#### Exercise objective
An unchanged copy of all the lines below is expected, and it should contain no pictures.

#### Data excerpts
══════════════════════════════
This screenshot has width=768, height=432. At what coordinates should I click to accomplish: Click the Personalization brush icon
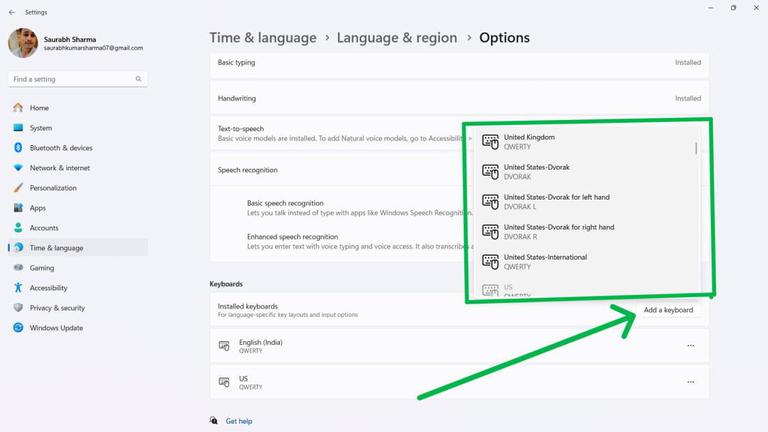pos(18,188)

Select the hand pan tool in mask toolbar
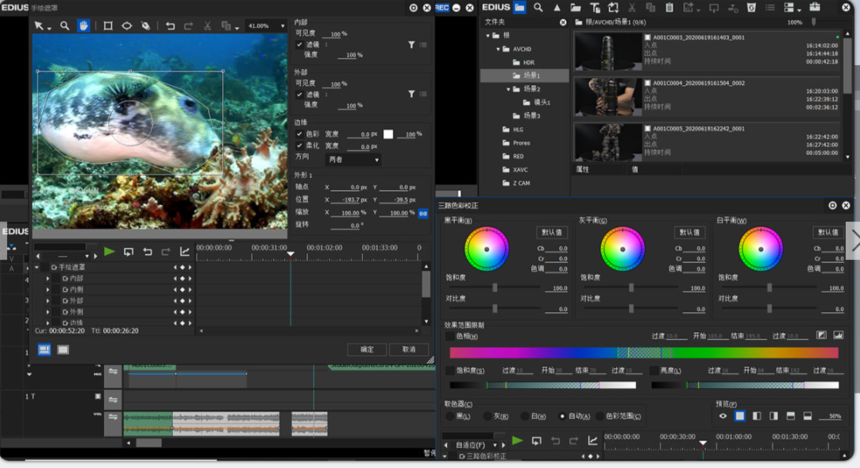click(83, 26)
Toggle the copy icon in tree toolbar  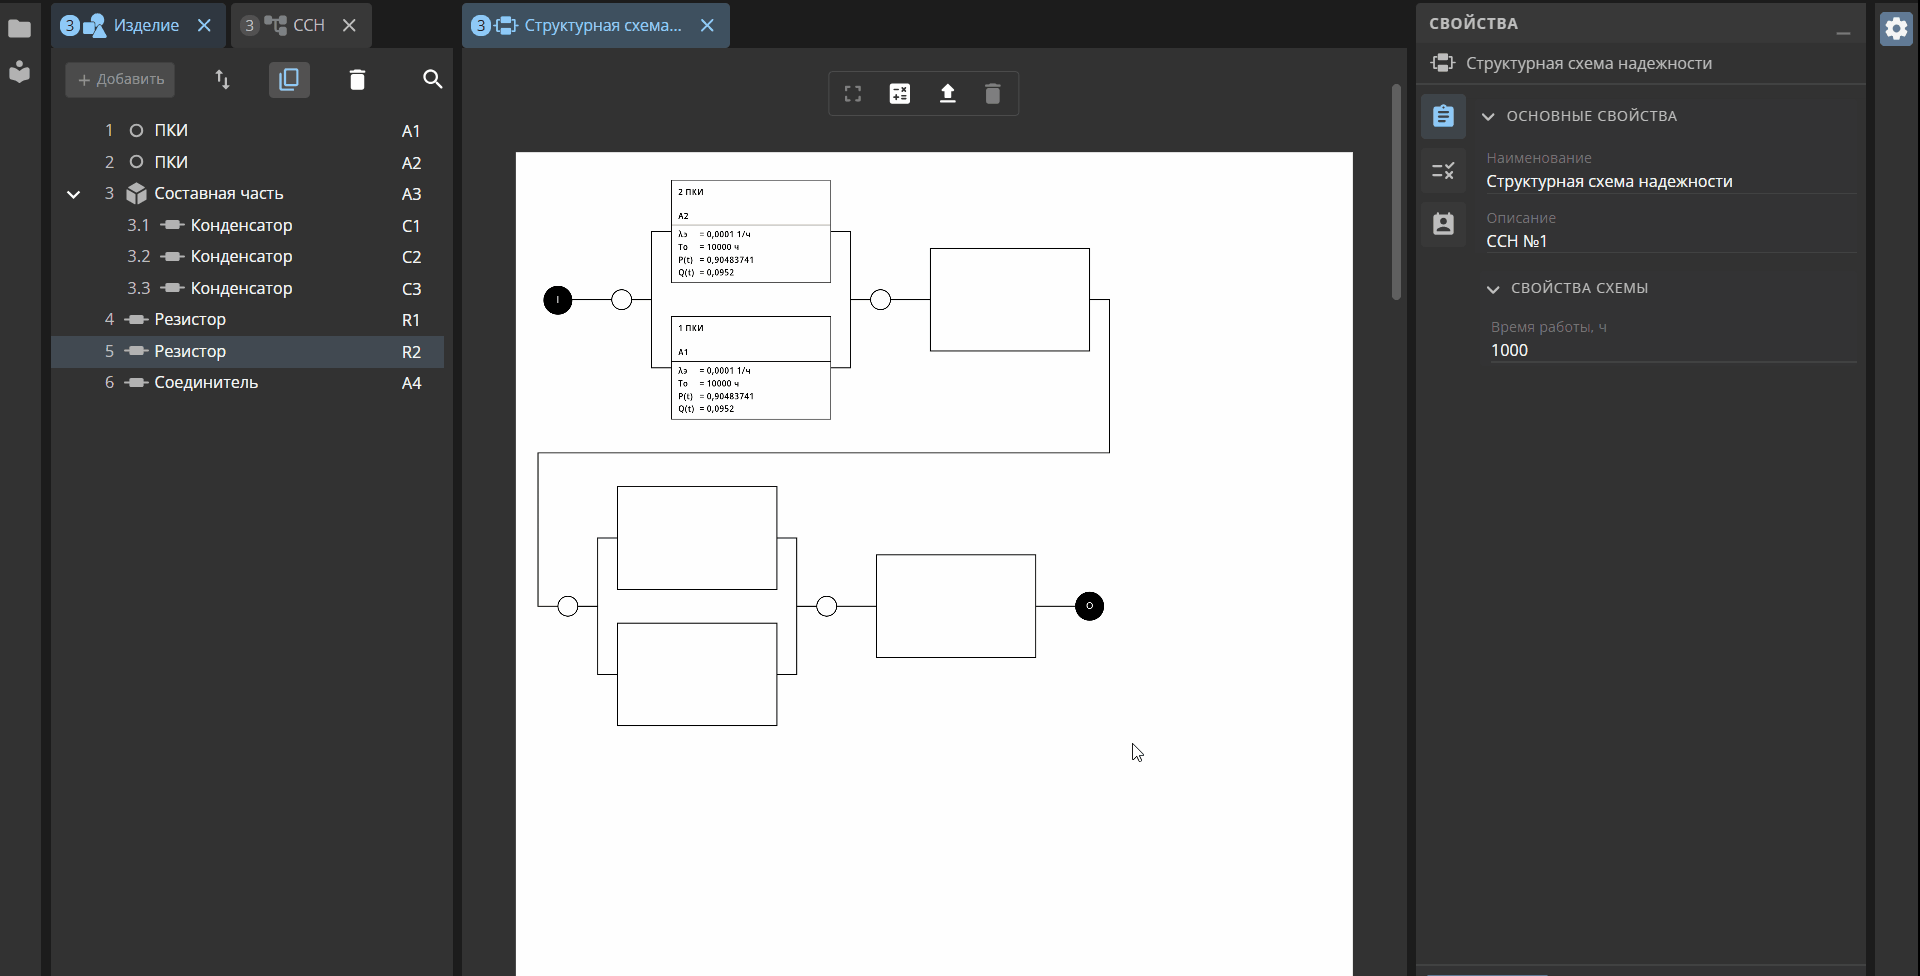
══════════════════════════════
#### Expected answer
This screenshot has width=768, height=432. At what coordinates should I click to accomplish: Click the Personalization brush icon
pos(18,188)

Select the hand pan tool in mask toolbar
click(83, 26)
Toggle the copy icon in tree toolbar  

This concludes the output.